▸ **YOUR TASK**: Without pictures, return the lines from the one containing "The width and height of the screenshot is (1361, 896)." through the last line of the data below, exactly.
(RECORDS SUPPLIED begins)
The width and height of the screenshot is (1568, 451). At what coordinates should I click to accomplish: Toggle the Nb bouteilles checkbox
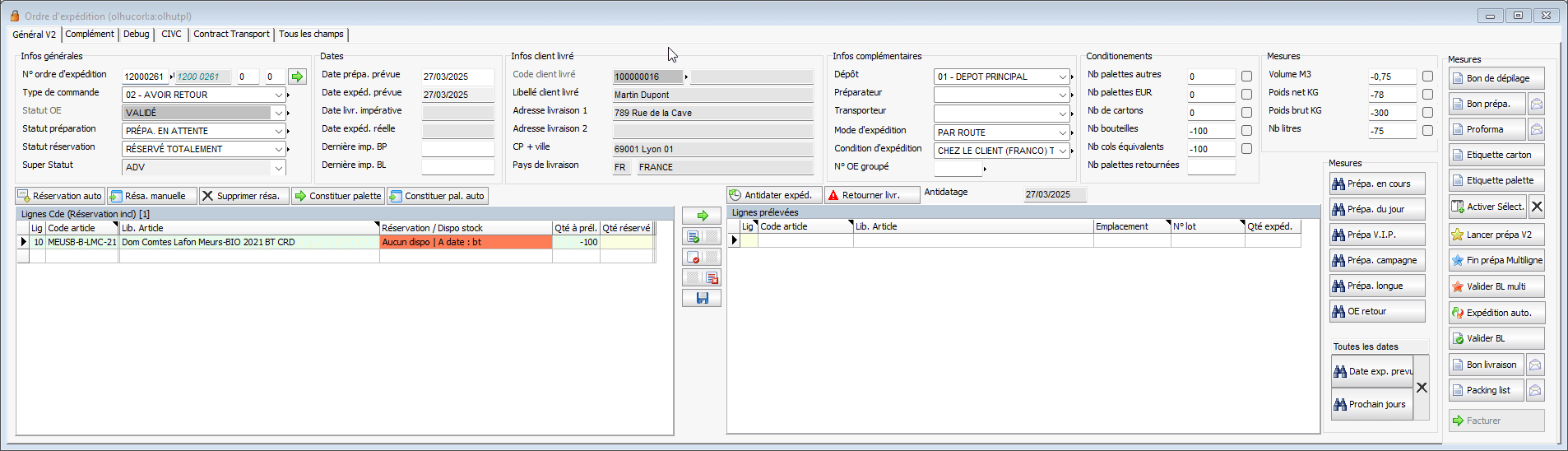pos(1246,131)
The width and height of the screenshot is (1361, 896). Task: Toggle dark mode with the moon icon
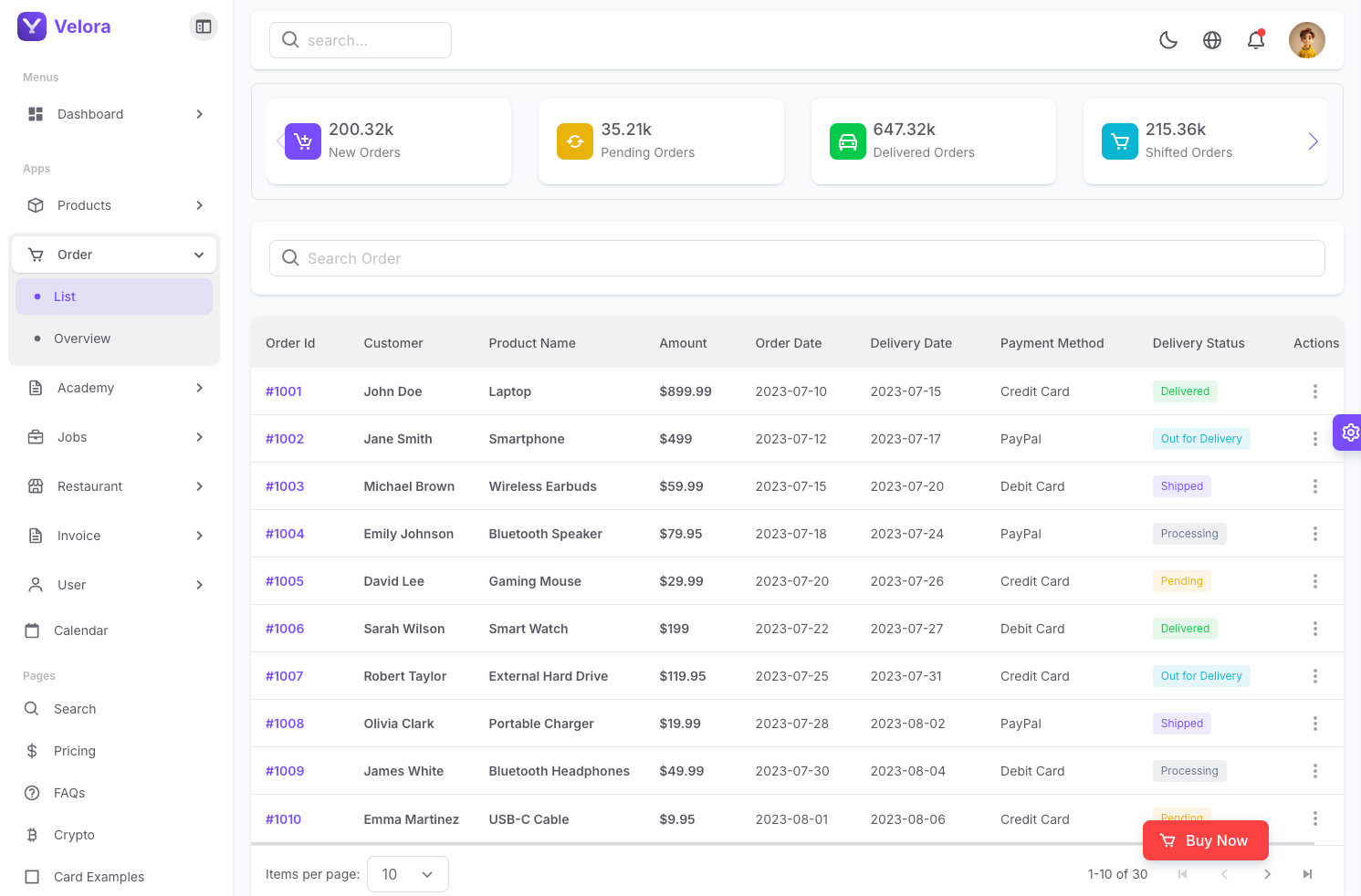click(x=1168, y=40)
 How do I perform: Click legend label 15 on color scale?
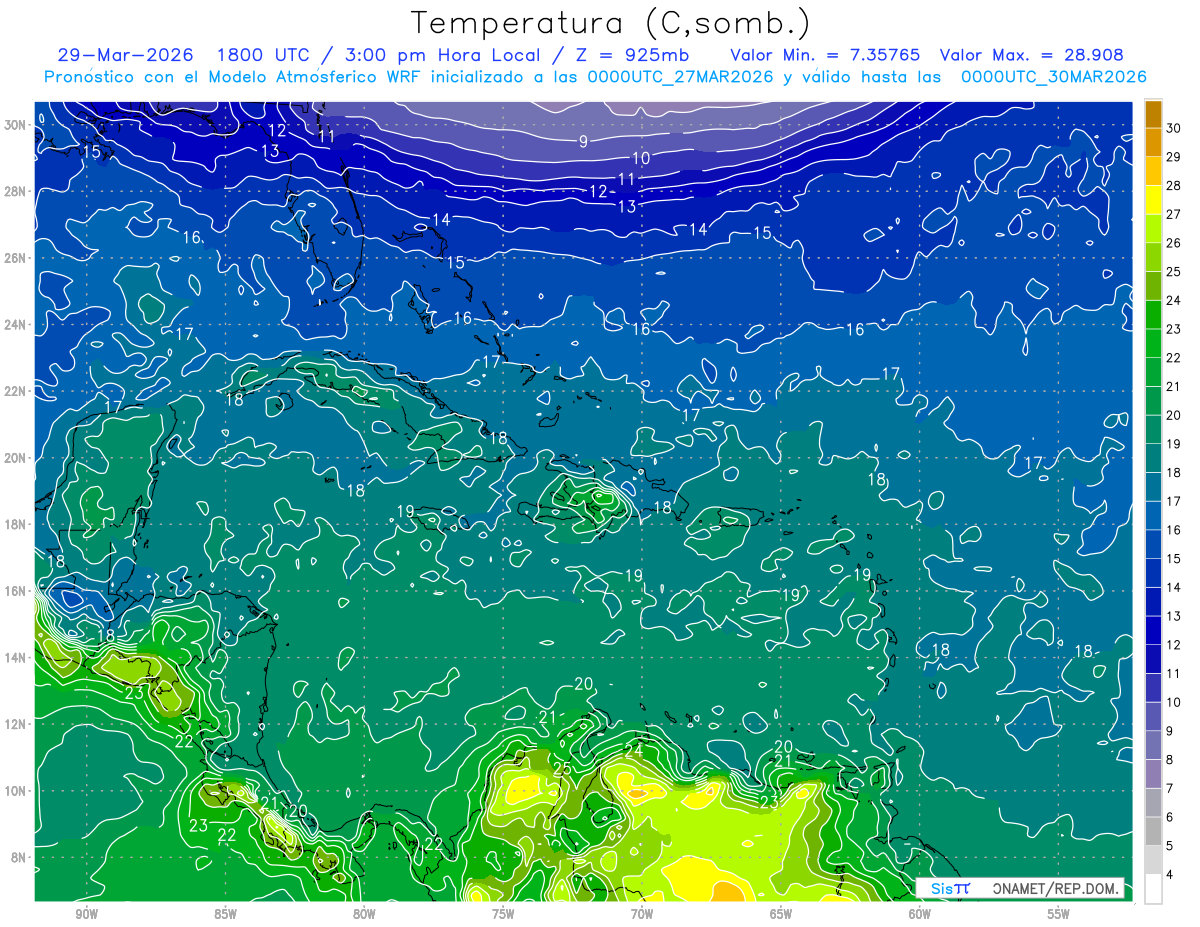click(1174, 558)
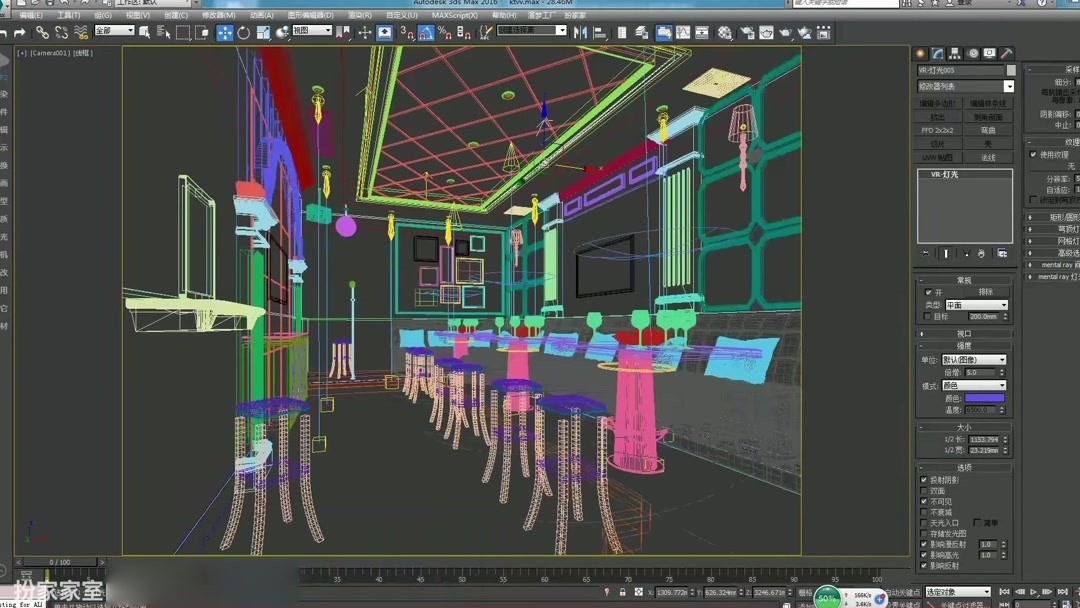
(RECORDS SUPPLIED ends)
▸ **YOUR RESPONSE**:
The width and height of the screenshot is (1361, 896). Task: Toggle dark mode with the moon icon
click(x=1168, y=40)
 How do I perform: Click legend label 15 on color scale?
click(1174, 558)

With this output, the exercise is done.